Diet is a more potent regulator of the total liver proteome than ageing (#288)
Background
Diet and aging are linked to the development of insulin resistance a condition that is in turn linked to numerous diseases including stroke, cancer, cardiovascular disease, Alzheimer’s disease and type 2 diabetes. Surprisingly, a recent study showed that aging in mice had relatively little effect on the total proteome of brain, kidney and heart (Walther & Mann, 2010). In the current study we wanted to extend this analysis to compare the effects of ageing per se with that of diet on the total proteome. In our study we have used a more metabolically relevant tissue, the liver.
Materials and Methods
We studied mice fed a chow diet at 20 (C20) and 60 (C60) weeks and mice fed a HFD at 60 (HF60) weeks. To measure changes in protein abundance induced by age or diet we performed MS-based proteomics on individual livers from 8x C20, 8x C60 and 8x HF60 mice. MS spectra were analysed by MaxQuant and differential expression and pathway over representation tests were performed.
Results and conclusions
We acquired quantitative data on 5,906 proteins in liver. To compare the effect of aging and diet on the liver proteome, we compared the number of differentially expressed (DE) proteins generated from two comparisons. Effects of age (C20 and C60) and diet (C60 and H60) on protein expression were assessed. Relatively few (n=14) proteins showed DE in livers from old versus young animals consistent with studies in brain, heart and kidney.

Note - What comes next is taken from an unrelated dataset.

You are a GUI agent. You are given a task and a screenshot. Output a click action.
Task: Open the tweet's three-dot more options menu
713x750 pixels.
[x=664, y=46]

Strikingly, the number of DE proteins (Fold change> 1.5) between livers from chow versus fat fed animals was 10 fold higher indicating that diet has a much more potent effect on the total proteome than does age alone. Pathway analysis of DE genes showed a down regulation in cholesterol biosynthesis and the downstream modifications of cholesterol such as bile acids. Studies are now being performed to validate these findings.